Family Firms, Global Networks and Transnational Actors. The Case of Alexander Fraser (1816-1904). Merchant and Entrepreneur in the Netherlands Indies, Low Countries and London
DOI:
https://doi.org/10.18352/bmgn-lchr.10547Abstract
Alexander Fraser (1816-1904) was a Scots businessman and entrepreneur who operated among international commercial and financial networks in Europe and Southeast Asia (with an excursion into the Antipodes) for virtually half a century between the 1840s and the 1890s. His importance to the historian – and the business historian in particular – stems from a number of factors. Not least, discussion of his career helps fill – in however modest a way – some of the lacunae in business history’s relative neglect (as Cristof Dejung has recently remarked) of ‘economic actors conducting trading operations in everyday business life’. The context in which those operations took place was a rapid expansion of world trade between 1850 and 1914 that has drawn significant attention to macroeconomic issues. Its historiography, however, has paid substantially less heed to the individuals without whom it could scarcely have been possible. Alexander Fraser ‘matters’, moreover, in a broadly cognate fashion. His business career, extending over the better part of half a century, throws light on the relatively little studied and kindred history of the ‘social, cultural and political environments’ of the transnational commercial enterprise which critically underpinned ‘the establishment of global economic relations’ in the period under consideration.

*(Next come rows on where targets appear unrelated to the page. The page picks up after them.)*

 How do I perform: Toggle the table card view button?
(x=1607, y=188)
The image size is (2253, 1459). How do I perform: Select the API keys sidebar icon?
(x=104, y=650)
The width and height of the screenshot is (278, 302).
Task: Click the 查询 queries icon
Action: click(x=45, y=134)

Alexander Fraser (1816-1904) was een Schotse zakenman die tussen 1840 en 1890 bijna een halve eeuw internationale commerciële en financiële netwerken in Europa en Zuidoost-Azië onderhield (met een uitstapje naar de Antipodeneilanden). Hij is om verschillende redenen van belang voor historici en voor economische historici in het bijzonder. Ten eerste kan de discussie over zijn loopbaan bepaalde leemtes in de economische geschiedschrijving vullen, vooral (zoals Christof Dejung onlangs opmerkte) wat betreft de ‘het dagelijkse zakenleven van economische actoren op het gebied van handelstransacties’. De context van dergelijke transacties, die binnen een snelle uitbreiding van de wereldhandel tussen 1850 en 1914 plaatsvonden, heeft ertoe geleid dat er behoorlijk veel aandacht is besteed aan macro-economische kwesties in deze tijd. Voor de individuen, zonder die deze handel niet mogelijk was geweest, is binnen de historiografie tot nu toe echter veel minder belangstelling geweest. Alexander Fraser is ook in een breder opzicht van belang. Zijn loopbaan in het zakenleven biedt inzicht in de relatief weinig bestudeerde geschiedenis van de ‘sociale, culturele en politieke werelden’ van de transnationale, commerciële handel als fundament van het ‘het leggen van globale, economische partnerschappen’ in deze periode.